La prochaine étape consiste à l'affiner par nos préférences en termes personnage. Ainsi, sur une parade de seconde, si nous aimons jouer les vieux briscards, un changement de garde aura davantage grâce à nos yeux qu'un quart de volte à gauche, plus artiste. Même si à l'origine notre corps proposait les deux à égalité. De quoi réduire le nombre de possibilités. Pour plus de détails je vous renvoie de nouveau à l'excellent Les neuf types de combattants : ma typologie révisée et rationalisée.

Les attendus naturels du public. 

En parallèle et sans être une science exacte, les perceptions "primaires" du public, vis à vis de notre apparence, sont un excellent moyen d'anticiper l'impact de nos postures. En effet, un géant à la musculature imposante semblera moins enclin à jouer les artistes. A contrario, étant moi-même plutôt petit et menu  -- je suis nul aux jeux de hasard depuis ma conception que voulez-vous --  il serait curieux de me voir jouer les brutes. Et le fait que j'ai pu hériter, ado, du doux surnom de Patataure ne change rien à ça. 
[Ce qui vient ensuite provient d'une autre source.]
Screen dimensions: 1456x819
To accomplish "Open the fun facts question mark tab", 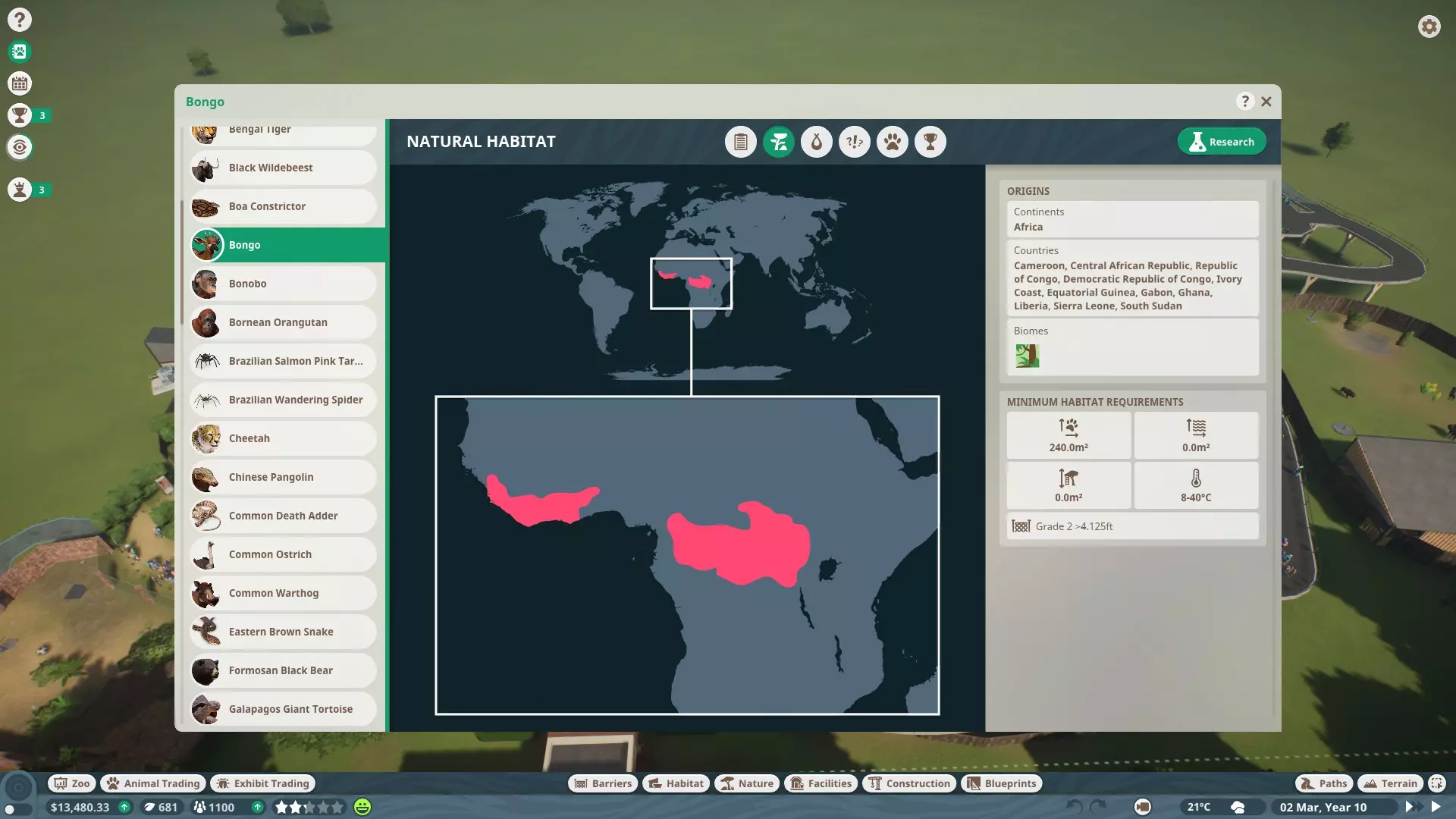I will [854, 142].
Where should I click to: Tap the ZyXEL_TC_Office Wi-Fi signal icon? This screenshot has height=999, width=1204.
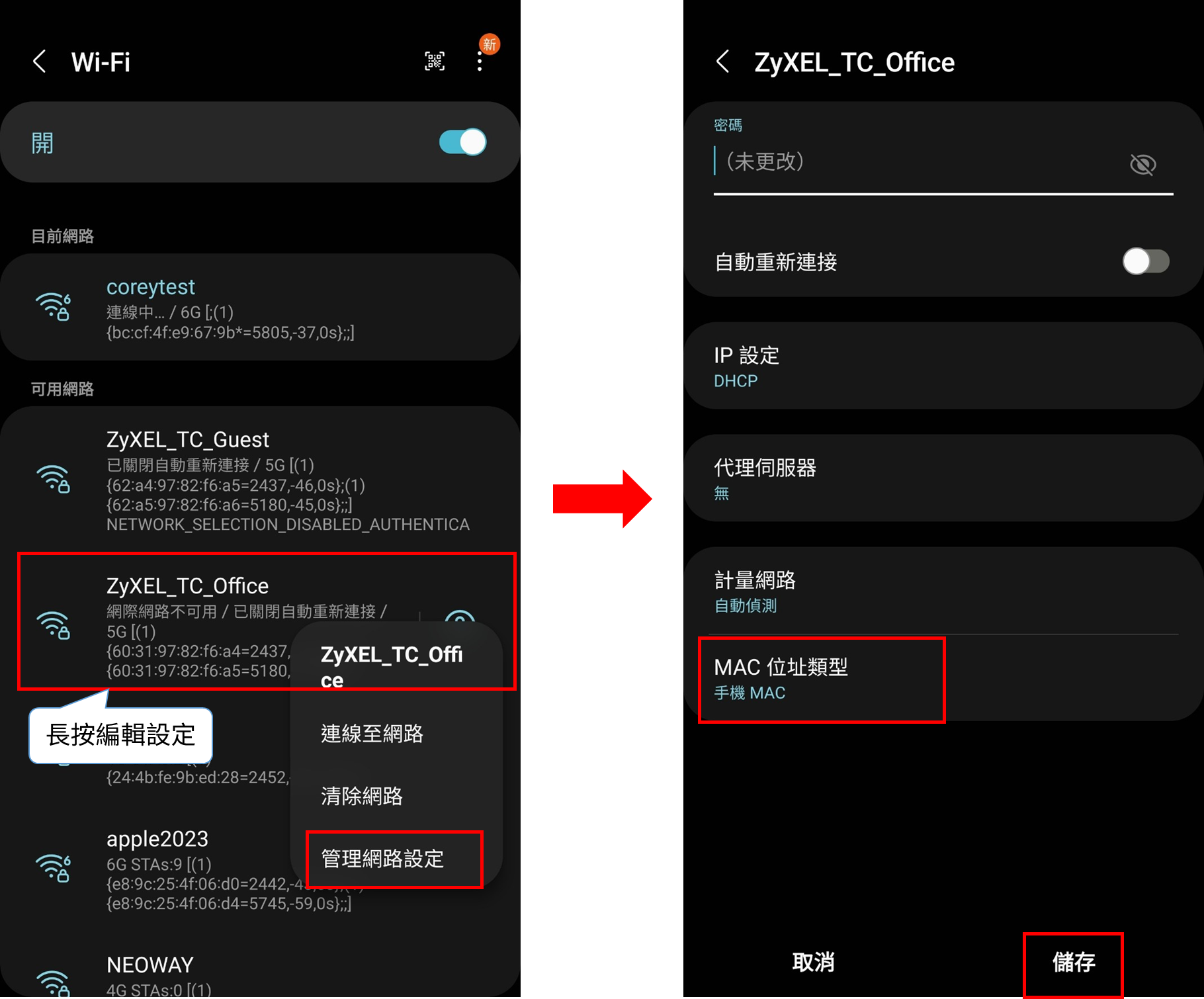click(53, 625)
Cependant, ce constat peut s'opposer à vos propres ressentis : celle d'un colosse aimant jouer les artistes et dont le corps choisis principalement des postures conformes à cet archétype. De quoi complexifier notre affaire, c'est évident.

En revanche, cette dualité possible entre attentes du public et personnelles, nous permet des choix scéniques plus concrets, à savoir se conformer aux "mythes" des spectateurs et les y conforter ou s'y opposer ; ce à des degrés divers (nuances toussa, toussa)
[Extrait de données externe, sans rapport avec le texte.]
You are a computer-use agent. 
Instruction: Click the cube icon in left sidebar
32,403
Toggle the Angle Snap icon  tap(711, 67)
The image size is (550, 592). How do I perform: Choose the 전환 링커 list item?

La dessus, nos préférences personnelles ont une grande influence : si les préjugés des spectateurs s'opposent à mes préférences, je serais enclin à jouer avec et les prendre à contrepied. Que ce soit par le personnages ou le style scénique. 

Toutefois, dans le contexte de notre article, si vous savez ne pas avoir le dernier mot sur le futur scénario, je vous conseillerai de suivre ces attendus naturels. Vous aurez plus de chance de tomber juste et de moins revenir sur votre travail.

Cette précision faite, voyons la chose en pratique, en partie tout du moins.


Crédit : Ahmad Odeh, Unsplash


Guider et se laisser guider : la liberté de décider et d'explorer. 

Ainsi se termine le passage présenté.